Palm Pre

I will freely admit that I have had a huge number of mobile phones and Personal Digital Assistants (PDA’s) in the past 15 years. Before smart phones existed, combining PDA’s and Mobiles into the one unit just wasn’t a possibility and working around computers, lots of data and lots of people made for hundreds of contacts, necessitating some serious organisational capacity requirements. By contacts, at its peak I had over 3,000 individuals and with SIM cards at the time not being able to hold more than 99 entries, was far in excess then what the venerable paper address book could cope with.

Enter the PDA.

As a consequence, through various roles and personal circumstance, I’ve been fortunate to have run through my possession an original Palm Pilot 3,  Palm IIIx, Handspring Visor (remember them!?), Palm Zire 71 and the pinnacle being a Palm Tungstan T3. The T3 served duty for some 4 years and I only sold it last year on eBay to make way for my first smart phone. It was an awesomely well sorted piece of kit with a rock solid operating system and fantastic functionality, battery life and ergonomics. Hand in hand with this, my mobiles of choice since 1995 have ranged from  what would surely rate as an antique analogue Nokia 100, Ericsson GH337, Ericsson T10, across to what I thought at the time was a very cool Ericsson T39, Nokia 5110, Nokia 6230, Sony Ericsson T610, Motorola V620 (AWFUL Ergonomics) and a Sony Ericsson K610i.
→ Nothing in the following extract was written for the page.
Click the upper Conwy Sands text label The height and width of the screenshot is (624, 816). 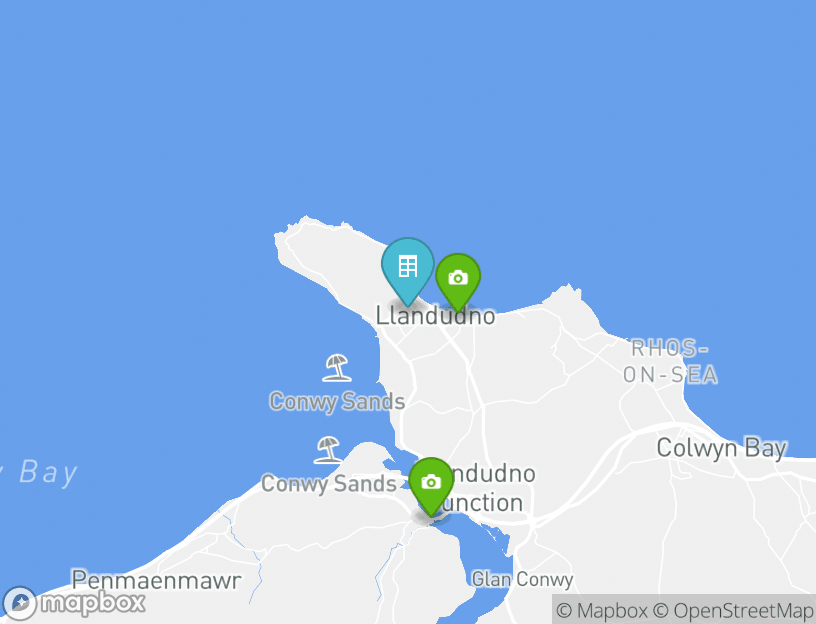coord(337,402)
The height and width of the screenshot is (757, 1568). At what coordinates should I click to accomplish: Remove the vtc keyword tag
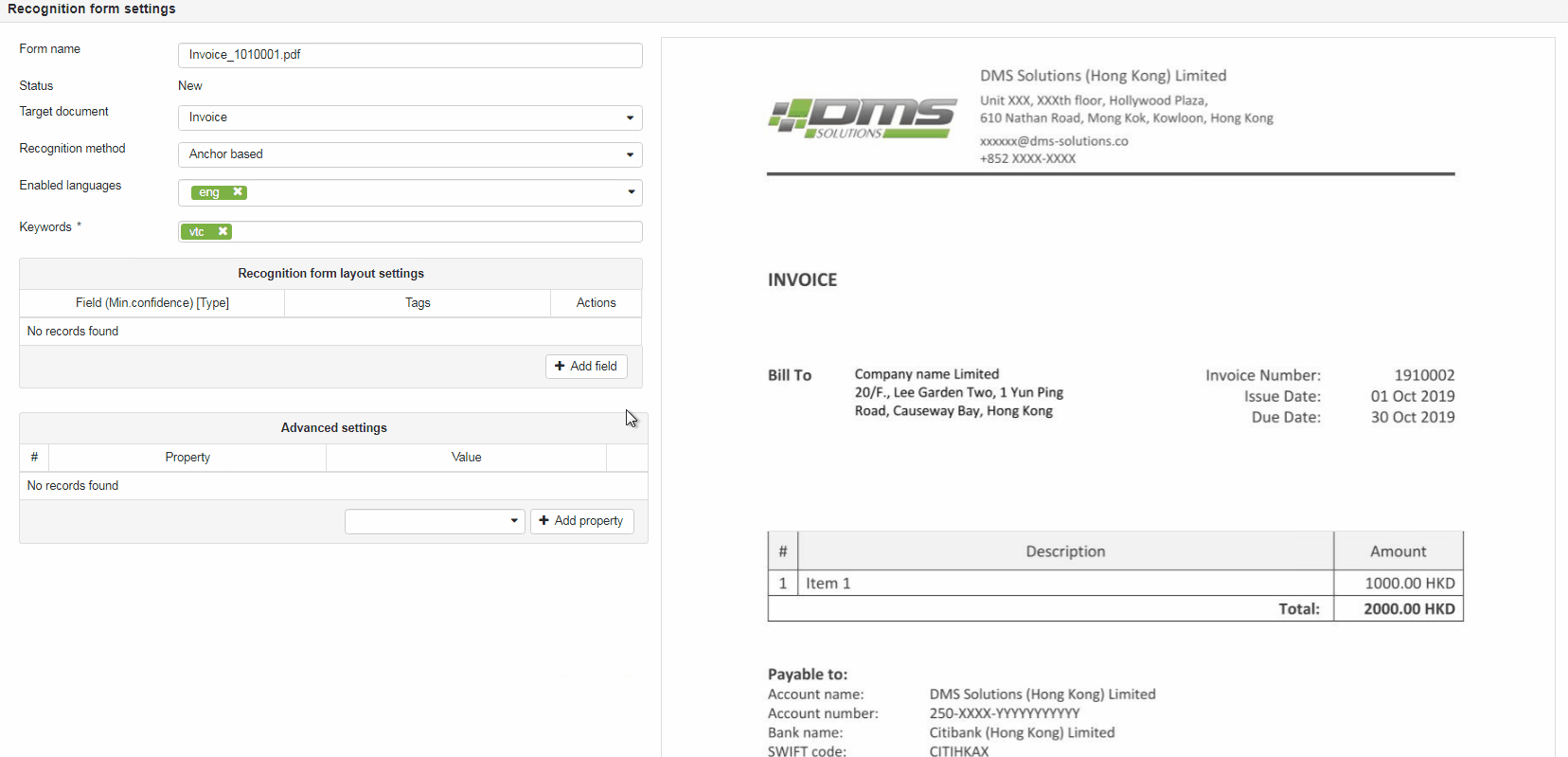[x=223, y=231]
The key thing with all of these devices was that they had good battery life, were stable, secure and kept me productive whilst on the road and doing my job, staying in touch with friends and family.
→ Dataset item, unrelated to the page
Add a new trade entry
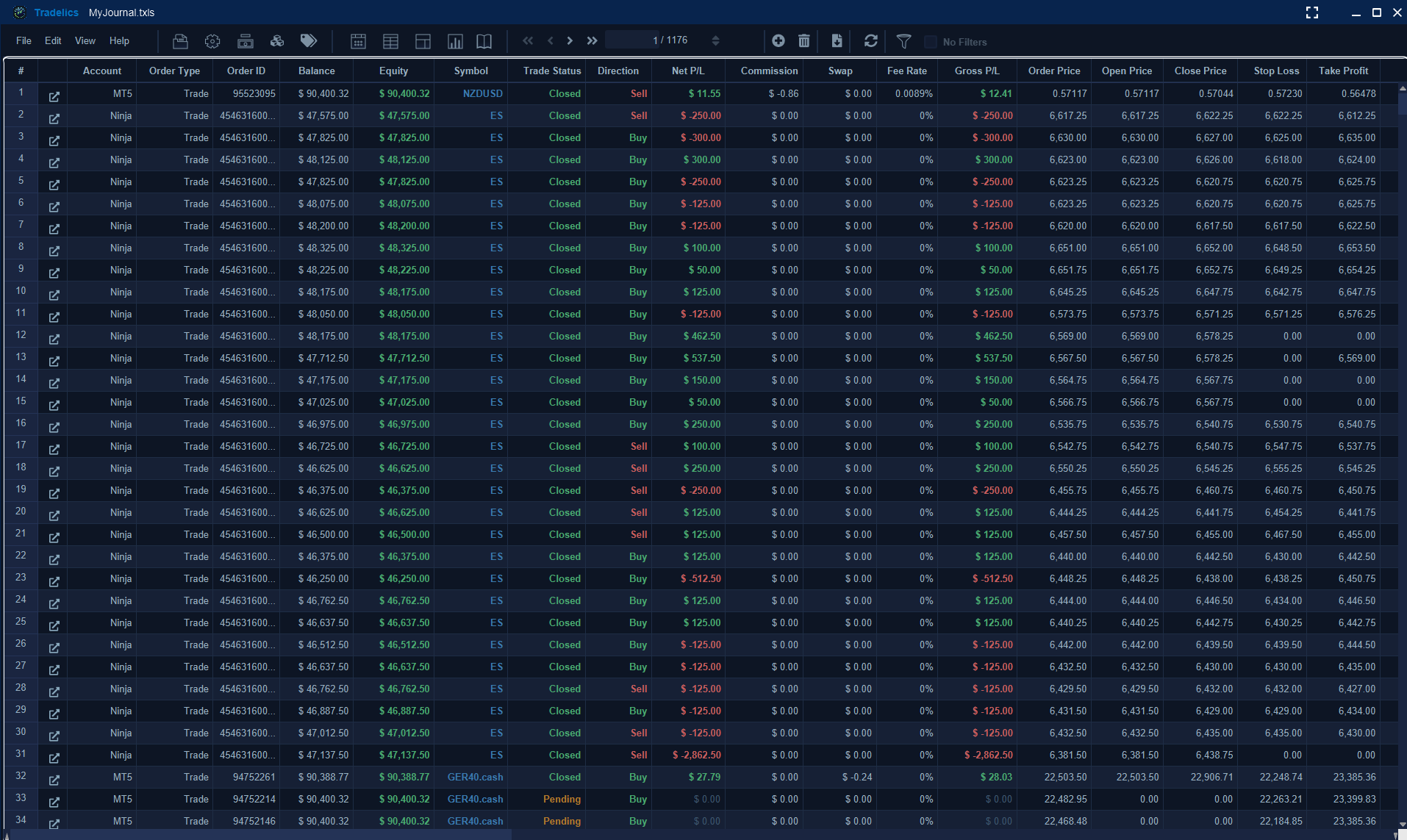pyautogui.click(x=778, y=41)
I made my first foray into smart phones in 2007 with a O2 Atom Exec, which was a nice device, aside from running Window’s Mobile, which frankly, was appalling next to the smoothness, stability and functionality of the Palm OS. To say that I had grown spoilt by Palm’s excellent operating system is a gross understatement of the highest order. The unfortunate situation with Palm going across to Windows Mobile for their Treo range of Smart phones only jaded my faith with Palm and what had been a memorable relationship. The honeymoon was over.  Since that time, I’ve graduated to my current device, a Blackberry Curve 8330. A significantly different beast from my previous phones, I became a Crackberry addict from day one, as it has the same level of stability, battery life, functionality and robustness I had come to enjoy with the 2 device lifestyle I lived for so many years.

Then along came Apple’s iPhone.

I’ll paint a picture. I work in a Digital Services agency and suddenly 7 of them appear within a matter of days, 3 of them within 2 meters of me with the MD, GM & Dir. of Ops. cajoling, daring and taunting me to “upgrade”, because of the App Store, because of the usability, because of the gyrometer thingy, blah… blah… blah…. They said it was inevitable. In fact, the MD said too me at one time “Come on Col, just give in. You know you want too”. You’d think I’d been teleported and had landed in Apple’s Cupertino HQ and these guys had shares in Apple the way they were selling me the benefits. You can guess who was left defending RIM’s finest against the arm bending/dipping maniacal actions of my App Store talking, pick one: Urban Spoon, Weather, Word Scramble, Flight Control,  smug colleagues.

Then my wife get’s an iPhone and I have a really, really good opportunity at trying this “Smart” phone out. 1st thing. I get 80+ emails a day. Big attachments, often long, lengthy audit trails of response. There goes my data plan. Big time. 2nd thing – battery life or lack there of. It’s downright awful. 1 day??? I thought I was downgrading from 10 days standby/5 hours talk time with my T3 & K610i to the Blackberry’s Herculean 5 days/5 hours next to the Apple’s paltry offering. And what’s with the aversion to “Cut & Paste”? And not being able to send multiple SMS at once nor receive MMS are also big downsides in my book.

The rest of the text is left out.